▼▼▼
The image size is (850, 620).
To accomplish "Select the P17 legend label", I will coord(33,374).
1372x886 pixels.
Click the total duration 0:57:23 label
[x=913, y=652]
▲▲▲
Exercise aim:
Rescale the records above by repeating every line, requests included, with each coordinate in the answers multiplied by 1.95 and rounded to a whole number, halves rounding up. Leave all other numbers as they are.

Answer in full:
The image size is (850, 620).
To accomplish "Select the P17 legend label", I will coord(64,729).
1372x886 pixels.
Click the total duration 0:57:23 label
[x=1780, y=1271]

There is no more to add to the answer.